De son côté, le président George W. Bush a dit que M. Paulson et le président de la Réserve fédérale américaine, Ben Bernanke, «travailleront très fort au sujet de cette question».

Si un scénario de mise sous tutelle rend les observateurs et les marchés nerveux, c'est que la mission des deux entreprises permet de maintenir une pression à la baisse sur les taux hypothécaires.

Le marché résidentiel n'a pas encore fini de purger les excès dont il a été l'objet dans plusieurs régions des États-Unis depuis 2002. Comme c'est le cas de plusieurs établissements qui ont investi dans l'immobilier, Freddie Mac et Fannie Mae souffrent du fait que le nombre de défauts de paiement augmente alors que la valeur des maisons est en baisse.

Catalyseur

Le catalyseur, cette semaine, est venu d'une banque d'affaires de Wall Street.
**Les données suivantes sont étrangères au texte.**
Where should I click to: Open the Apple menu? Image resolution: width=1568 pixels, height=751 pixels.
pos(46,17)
Lehman Brothers a estimé lundi que les deux entreprises manquent si cruellement d'argent qu'elles devront un jour lever environ 75 milliards pour renflouer les coffres. En 2007, Freddie Mac a affiché une perte nette de 3,1 milliards, sa première en plusieurs années. Quant à Fannie Mae, la perte au cours de la même période s'est chiffrée à 2,1 milliards.

«Notre niveau de fonds propres est largement au-dessus de notre minimum obligatoire» et le groupe a même «davantage de surplus de fonds propres qu'à aucun moment de son histoire», a dit le vice-président de Fannie Mae, Chuck Greener, dans un communiqué.
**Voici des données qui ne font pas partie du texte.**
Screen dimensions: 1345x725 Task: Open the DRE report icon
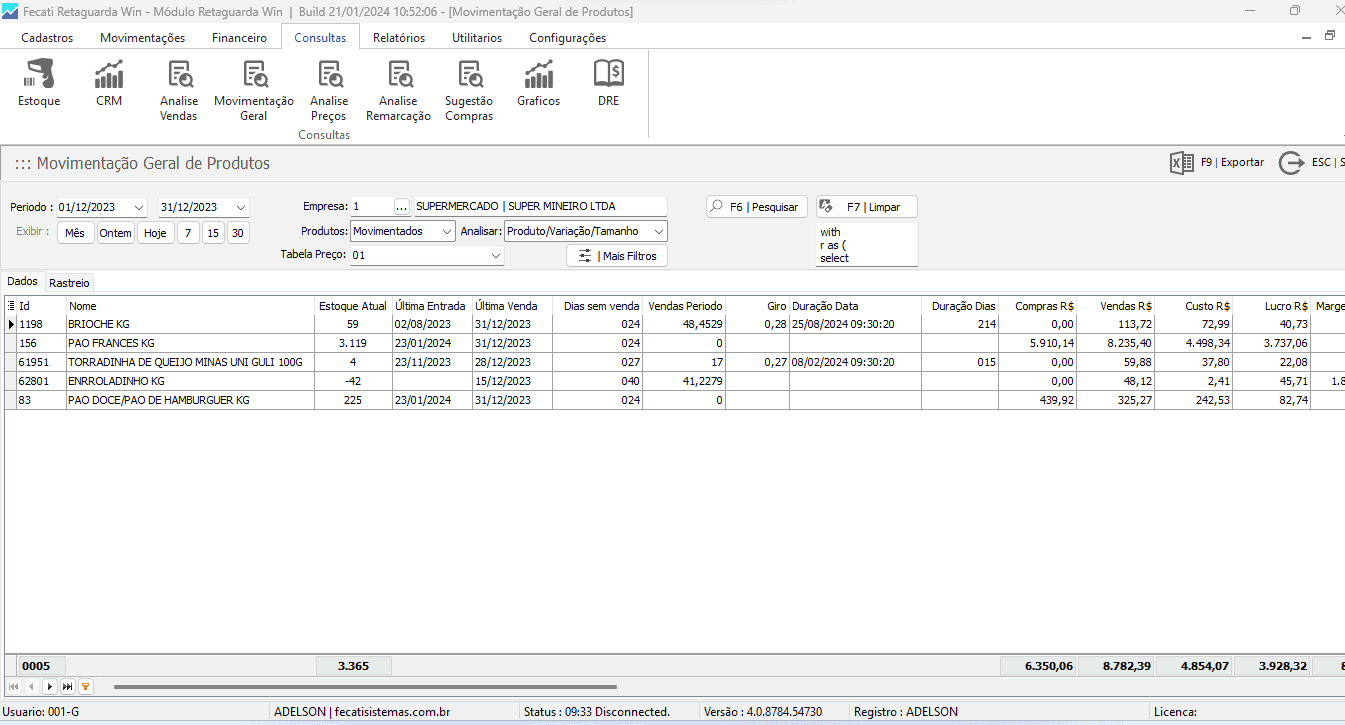pos(609,75)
Des observateurs ont dit que Wall Street, encore une fois, se laisse emporter. «Nous avons discuté avec la direction de Freddie ce matin et ils ont indiqué qu'il n'y a eu aucun changement significatif dans leur situation financière au cours du deuxième trimestre», ont écrit des analystes de Citigroup dans une note de recherche reprise par plusieurs médias.

Au minimum, ont précisé les analystes de Citigroup, l'organisme chargé de surveiller Freddie Mac et Fannie Mac, l'Office of Federal Housing Enterprise Oversight, se doit d'exprimer un soutien. «Nous croyons que les choses se calmeront lorsque les autorités réglementaires auront compris le rôle important de ces entreprises, et nous sommes d'avis que la récente liquidation des actions de Freddie et Fannie est exagérée.»

De son côté, le président du comité sénatorial sur les banques, le démocrate Christopher Dodd, a lancé un appel au calme en affirmant lors d'un point de presse que les deux entreprises sont «fondamentalement solides».